▶ [What you should do]: Which lines of the data below hold "will"? Copy each of them.

· · · · ·

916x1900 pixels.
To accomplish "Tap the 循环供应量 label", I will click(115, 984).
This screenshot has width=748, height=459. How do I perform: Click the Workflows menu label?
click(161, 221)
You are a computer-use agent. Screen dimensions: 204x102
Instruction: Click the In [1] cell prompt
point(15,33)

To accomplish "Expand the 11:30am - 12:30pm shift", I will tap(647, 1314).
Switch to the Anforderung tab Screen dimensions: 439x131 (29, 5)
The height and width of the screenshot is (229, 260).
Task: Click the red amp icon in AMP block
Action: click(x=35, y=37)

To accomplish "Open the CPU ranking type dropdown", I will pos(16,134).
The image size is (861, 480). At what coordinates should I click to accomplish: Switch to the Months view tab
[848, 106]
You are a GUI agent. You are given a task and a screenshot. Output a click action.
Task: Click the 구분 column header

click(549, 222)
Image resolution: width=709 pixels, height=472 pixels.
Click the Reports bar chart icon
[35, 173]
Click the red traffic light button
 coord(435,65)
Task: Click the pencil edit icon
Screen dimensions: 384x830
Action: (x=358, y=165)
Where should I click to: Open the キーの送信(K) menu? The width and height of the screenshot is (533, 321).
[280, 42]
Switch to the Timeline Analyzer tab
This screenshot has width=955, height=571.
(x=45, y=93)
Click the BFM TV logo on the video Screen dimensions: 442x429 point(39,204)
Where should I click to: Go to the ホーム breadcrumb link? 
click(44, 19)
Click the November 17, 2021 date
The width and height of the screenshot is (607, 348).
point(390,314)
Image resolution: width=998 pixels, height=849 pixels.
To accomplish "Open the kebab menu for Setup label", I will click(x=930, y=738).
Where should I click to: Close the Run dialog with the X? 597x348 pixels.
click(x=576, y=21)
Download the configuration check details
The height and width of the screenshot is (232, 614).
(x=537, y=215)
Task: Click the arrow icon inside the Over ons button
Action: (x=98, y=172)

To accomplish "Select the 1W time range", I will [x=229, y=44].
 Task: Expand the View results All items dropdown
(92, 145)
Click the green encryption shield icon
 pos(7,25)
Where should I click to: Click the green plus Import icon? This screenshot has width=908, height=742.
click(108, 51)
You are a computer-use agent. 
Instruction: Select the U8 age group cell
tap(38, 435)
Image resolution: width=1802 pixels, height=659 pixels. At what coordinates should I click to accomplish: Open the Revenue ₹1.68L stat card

· · · · ·

▶ [Task solution]:
To accomplish "Tap the 循环供应量 label", I will click(115, 984).
To accomplish "Expand the 11:30am - 12:30pm shift", I will tap(647, 1314).
To accomplish "Open the CPU ranking type dropdown", I will pos(16,134).
To accomplish "Open the kebab menu for Setup label", I will click(x=930, y=738).
To accomplish "Select the 1W time range", I will [x=229, y=44].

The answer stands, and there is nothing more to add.